4. Impact – From single host compromise to cross-fleet intelligence
Many defenders assume that once an agent is lost, the damage ends on that endpoint. CVE-2025-62792 breaks that assumption. Attackers controlling one workstation can harvest snippets of log data from the manager, potentially revealing:
- Kerberos tickets or JWTs temporarily logged for debugging.
- File integrity monitor paths that expose directory structures.
- Names of high-value hosts collected by active response modules.
These disclosures help adversaries map the environment and craft more precise attacks, especially when multiple business units share a single Wazuh cluster.
5. Remediation – Upgrade immediately or isolate untrusted agents
The Wazuh team released 4.12.0, which fixes the allocation logic. For most users, a standard package upgrade and service restart suffices. If an immediate upgrade is not possible, consider:
- Disabling automatic agent registration to reduce the risk of rogue endpoints.
- Segregating high-trust agents from low-trust ones by running a dedicated manager instance for sensitive workloads.
- Monitoring manager logs for unusually long or malformed messages coming from any single agent ID.
Because the protocol does not include explicit length fields for every sub-structure, defensive filtering at the network layer is impractical.
6. Timeline
| Date (UTC) | Milestone |
|---|---|
| 2025-10-29 17:15 | CVE-2025-62792 and GHSA-2672-vfhm-xhr6 publicly disclosed |
| 2025-10-29 17:18 | Volerion completes enrichment and publishes risk score |
7. References
About Volerion
Volerion delivers AI-driven enrichment minutes after a CVE goes live. A single call to our REST API returns CVSS 4.0 vectors, exploitability metrics and affected products complete with remediation. Additionally, we offer different scoring profiles, complete with insight into the eight comprehensive categories that make up the final score. Our API is also available in the traditional NVD API 2.0 format, so integration is as simple as swapping hosts. Spend less time parsing CVEs and more time closing them.
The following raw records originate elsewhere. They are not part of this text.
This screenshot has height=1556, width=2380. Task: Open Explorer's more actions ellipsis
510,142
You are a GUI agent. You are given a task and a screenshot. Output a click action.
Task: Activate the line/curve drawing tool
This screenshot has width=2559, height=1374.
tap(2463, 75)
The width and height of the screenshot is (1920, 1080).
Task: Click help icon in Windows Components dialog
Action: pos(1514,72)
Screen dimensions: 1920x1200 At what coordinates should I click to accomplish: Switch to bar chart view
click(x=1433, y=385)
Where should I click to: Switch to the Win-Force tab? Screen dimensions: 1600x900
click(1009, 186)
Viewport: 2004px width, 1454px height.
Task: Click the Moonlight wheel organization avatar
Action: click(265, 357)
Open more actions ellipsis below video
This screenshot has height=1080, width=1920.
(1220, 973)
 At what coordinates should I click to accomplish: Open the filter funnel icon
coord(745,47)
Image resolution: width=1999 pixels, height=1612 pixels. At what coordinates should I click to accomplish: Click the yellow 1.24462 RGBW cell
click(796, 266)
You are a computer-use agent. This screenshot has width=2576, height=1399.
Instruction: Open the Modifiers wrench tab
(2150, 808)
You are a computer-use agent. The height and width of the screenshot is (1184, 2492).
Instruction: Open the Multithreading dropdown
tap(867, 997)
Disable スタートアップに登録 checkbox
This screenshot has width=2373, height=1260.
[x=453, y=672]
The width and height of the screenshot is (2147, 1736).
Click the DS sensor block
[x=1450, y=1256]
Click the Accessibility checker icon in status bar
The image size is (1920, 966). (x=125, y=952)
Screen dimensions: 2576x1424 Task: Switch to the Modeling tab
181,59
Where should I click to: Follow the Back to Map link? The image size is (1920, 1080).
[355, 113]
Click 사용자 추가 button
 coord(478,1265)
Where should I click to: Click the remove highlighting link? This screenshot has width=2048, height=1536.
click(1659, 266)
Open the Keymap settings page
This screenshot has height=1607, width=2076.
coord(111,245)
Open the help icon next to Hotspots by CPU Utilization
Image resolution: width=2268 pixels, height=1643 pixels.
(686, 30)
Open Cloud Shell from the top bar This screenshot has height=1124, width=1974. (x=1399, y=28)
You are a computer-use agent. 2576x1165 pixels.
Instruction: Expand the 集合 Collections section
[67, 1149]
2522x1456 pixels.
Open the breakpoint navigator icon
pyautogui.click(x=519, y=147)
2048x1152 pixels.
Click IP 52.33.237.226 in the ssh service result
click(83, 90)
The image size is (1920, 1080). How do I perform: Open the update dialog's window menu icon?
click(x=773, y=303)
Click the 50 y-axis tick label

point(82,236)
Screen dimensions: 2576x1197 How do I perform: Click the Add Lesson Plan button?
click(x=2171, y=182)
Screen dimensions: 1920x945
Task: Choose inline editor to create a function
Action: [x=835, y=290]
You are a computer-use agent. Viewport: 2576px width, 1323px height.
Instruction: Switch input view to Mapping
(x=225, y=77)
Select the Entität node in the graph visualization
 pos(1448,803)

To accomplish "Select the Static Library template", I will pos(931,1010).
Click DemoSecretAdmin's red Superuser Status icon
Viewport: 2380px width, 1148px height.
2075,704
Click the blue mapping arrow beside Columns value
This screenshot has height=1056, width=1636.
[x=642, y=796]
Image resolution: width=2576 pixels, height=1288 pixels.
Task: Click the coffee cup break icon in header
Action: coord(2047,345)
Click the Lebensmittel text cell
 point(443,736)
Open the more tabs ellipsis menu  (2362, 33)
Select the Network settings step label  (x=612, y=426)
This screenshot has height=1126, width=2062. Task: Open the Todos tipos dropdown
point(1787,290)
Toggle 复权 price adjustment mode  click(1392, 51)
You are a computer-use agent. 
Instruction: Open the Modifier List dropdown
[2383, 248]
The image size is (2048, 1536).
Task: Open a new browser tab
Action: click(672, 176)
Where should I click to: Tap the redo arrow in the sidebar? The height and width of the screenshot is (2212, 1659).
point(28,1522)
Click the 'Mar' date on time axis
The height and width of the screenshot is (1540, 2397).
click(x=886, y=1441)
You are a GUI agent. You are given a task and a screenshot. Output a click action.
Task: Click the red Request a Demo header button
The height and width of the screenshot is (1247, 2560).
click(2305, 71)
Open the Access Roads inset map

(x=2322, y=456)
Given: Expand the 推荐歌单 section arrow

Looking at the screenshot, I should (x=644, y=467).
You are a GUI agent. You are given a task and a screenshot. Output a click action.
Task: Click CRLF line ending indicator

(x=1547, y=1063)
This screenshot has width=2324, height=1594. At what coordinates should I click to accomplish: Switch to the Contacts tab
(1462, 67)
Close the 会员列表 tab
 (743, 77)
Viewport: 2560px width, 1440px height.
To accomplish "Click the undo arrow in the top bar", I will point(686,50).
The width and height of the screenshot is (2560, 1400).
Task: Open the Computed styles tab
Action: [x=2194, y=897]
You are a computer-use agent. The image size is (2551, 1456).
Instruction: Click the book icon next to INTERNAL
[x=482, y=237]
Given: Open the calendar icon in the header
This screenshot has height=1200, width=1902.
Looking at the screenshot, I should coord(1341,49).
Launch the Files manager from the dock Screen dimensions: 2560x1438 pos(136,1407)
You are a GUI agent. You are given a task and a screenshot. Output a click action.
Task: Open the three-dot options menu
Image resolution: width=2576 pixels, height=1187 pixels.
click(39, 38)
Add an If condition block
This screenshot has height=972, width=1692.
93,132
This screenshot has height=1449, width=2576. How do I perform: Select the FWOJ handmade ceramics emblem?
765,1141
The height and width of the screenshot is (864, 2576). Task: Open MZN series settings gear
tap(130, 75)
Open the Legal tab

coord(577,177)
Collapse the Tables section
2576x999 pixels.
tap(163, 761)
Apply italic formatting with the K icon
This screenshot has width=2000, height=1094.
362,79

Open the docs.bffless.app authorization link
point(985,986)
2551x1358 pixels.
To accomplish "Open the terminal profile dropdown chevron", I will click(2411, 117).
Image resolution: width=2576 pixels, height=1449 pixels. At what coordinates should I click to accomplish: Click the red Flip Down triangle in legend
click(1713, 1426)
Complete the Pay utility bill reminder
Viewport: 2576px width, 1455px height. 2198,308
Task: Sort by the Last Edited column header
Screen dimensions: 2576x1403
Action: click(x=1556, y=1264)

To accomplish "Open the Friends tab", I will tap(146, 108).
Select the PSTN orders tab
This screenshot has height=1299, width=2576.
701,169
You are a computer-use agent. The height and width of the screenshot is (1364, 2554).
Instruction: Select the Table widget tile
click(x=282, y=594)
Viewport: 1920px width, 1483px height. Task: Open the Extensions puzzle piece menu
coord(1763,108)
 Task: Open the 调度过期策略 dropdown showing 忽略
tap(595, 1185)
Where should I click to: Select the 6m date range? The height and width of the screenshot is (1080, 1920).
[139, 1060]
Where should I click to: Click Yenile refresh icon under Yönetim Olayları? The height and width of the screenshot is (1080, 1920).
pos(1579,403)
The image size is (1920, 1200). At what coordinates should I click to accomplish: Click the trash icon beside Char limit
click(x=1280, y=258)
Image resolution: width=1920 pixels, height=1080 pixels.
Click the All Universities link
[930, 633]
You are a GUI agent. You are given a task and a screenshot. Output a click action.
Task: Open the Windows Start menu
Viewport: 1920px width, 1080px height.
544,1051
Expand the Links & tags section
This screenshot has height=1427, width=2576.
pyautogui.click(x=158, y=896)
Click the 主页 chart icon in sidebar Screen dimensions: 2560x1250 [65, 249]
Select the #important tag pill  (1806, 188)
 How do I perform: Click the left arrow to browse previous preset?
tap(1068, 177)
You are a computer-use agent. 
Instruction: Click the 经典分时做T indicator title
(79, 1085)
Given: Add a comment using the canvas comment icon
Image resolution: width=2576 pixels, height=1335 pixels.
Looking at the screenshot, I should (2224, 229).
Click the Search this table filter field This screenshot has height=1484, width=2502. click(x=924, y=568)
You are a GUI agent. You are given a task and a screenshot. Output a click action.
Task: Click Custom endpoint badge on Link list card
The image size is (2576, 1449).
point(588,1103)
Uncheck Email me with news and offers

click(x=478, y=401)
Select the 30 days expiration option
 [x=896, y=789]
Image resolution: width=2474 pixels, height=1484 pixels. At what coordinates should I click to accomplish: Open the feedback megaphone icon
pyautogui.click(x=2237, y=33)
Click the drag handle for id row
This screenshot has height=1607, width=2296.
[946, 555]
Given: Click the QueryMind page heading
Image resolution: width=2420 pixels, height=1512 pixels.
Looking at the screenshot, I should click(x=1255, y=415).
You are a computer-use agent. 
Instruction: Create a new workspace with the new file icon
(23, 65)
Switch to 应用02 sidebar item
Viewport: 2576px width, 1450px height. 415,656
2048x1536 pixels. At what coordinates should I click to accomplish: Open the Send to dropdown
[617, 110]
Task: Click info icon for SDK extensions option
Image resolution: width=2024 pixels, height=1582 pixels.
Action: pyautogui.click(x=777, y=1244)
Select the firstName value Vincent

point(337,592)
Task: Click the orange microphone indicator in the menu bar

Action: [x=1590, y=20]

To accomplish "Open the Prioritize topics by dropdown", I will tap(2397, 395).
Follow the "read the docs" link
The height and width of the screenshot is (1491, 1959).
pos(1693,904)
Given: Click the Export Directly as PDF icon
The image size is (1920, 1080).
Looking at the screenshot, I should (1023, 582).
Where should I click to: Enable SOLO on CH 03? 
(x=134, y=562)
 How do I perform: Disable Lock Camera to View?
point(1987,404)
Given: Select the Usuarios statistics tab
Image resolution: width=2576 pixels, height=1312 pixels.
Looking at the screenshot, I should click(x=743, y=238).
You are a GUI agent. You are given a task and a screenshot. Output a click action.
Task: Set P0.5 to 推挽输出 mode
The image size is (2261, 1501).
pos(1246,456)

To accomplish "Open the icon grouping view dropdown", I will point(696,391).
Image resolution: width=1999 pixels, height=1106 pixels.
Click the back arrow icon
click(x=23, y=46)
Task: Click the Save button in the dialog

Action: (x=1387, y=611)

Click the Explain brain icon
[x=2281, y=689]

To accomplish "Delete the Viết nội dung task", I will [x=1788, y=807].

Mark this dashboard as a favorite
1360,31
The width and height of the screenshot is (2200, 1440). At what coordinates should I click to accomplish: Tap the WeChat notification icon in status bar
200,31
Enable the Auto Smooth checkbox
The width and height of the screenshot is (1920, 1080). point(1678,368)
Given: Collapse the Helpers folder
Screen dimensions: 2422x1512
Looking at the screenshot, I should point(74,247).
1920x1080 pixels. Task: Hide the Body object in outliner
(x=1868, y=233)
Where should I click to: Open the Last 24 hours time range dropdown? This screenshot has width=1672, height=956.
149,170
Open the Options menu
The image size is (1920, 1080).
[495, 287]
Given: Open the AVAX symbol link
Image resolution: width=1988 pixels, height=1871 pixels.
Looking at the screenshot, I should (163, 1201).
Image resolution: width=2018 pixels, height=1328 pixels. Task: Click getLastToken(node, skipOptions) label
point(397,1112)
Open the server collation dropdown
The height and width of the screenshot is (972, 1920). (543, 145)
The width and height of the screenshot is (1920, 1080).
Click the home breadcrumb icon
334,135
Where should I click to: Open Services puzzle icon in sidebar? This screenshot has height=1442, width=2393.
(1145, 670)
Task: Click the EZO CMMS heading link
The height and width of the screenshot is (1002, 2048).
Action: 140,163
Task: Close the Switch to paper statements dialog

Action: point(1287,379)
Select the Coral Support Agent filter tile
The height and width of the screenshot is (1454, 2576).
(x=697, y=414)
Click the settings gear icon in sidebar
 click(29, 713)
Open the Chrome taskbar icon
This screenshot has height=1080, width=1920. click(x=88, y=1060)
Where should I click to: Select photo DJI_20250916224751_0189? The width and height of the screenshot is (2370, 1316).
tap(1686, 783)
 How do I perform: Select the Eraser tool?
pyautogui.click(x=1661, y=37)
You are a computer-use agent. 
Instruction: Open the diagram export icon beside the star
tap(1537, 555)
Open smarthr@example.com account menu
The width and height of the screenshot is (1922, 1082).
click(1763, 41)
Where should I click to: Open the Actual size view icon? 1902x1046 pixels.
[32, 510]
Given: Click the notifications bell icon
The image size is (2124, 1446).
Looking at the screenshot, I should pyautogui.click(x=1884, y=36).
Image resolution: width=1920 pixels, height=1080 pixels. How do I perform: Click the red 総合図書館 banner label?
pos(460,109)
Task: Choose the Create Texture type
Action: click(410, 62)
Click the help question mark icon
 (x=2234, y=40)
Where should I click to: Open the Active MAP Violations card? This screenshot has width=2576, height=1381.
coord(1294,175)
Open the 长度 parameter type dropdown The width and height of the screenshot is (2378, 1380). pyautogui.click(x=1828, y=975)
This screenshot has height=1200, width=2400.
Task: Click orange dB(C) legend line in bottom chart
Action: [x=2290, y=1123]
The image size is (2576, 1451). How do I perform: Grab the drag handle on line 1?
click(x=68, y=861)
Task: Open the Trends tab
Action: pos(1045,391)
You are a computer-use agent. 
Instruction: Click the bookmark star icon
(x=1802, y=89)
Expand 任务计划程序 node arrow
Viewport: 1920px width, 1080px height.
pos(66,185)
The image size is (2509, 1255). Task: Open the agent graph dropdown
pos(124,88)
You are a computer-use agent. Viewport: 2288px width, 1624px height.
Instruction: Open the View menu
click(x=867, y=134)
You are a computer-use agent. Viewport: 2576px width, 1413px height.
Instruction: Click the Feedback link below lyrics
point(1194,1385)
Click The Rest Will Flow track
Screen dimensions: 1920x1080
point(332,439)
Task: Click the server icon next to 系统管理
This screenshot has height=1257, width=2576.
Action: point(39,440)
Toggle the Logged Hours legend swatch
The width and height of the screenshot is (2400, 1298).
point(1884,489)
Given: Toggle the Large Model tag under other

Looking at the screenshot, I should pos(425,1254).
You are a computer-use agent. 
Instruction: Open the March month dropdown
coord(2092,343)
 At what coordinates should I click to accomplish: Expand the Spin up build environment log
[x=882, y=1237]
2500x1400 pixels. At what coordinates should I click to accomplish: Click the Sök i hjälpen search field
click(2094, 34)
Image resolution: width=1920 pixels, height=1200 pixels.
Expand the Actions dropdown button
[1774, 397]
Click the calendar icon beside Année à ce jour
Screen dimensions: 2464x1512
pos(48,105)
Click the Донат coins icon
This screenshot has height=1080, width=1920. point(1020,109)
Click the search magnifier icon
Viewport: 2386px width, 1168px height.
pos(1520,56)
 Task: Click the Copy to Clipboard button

How the Volerion Risk Score Fits With CVSS, EPSS and KEV
At the time of writing:
- This CVE carries a 7.5 base score under CVSS 3.1, reflecting the high confidentiality impact combined with the ease of exploitation from any network location.
- EPSS has not yet published a probability estimate and currently lists a score of 0.
- CISA has not placed the vulnerability on its Known Exploited Vulnerabilities catalog, so there is no federal remediation deadline.
The Volerion Risk Score for CVE-2025-62792 is 7.6. That places it in our high-risk band, largely because the attack requires no credentials and the vulnerable product often sits at the heart of an organization’s detection stack.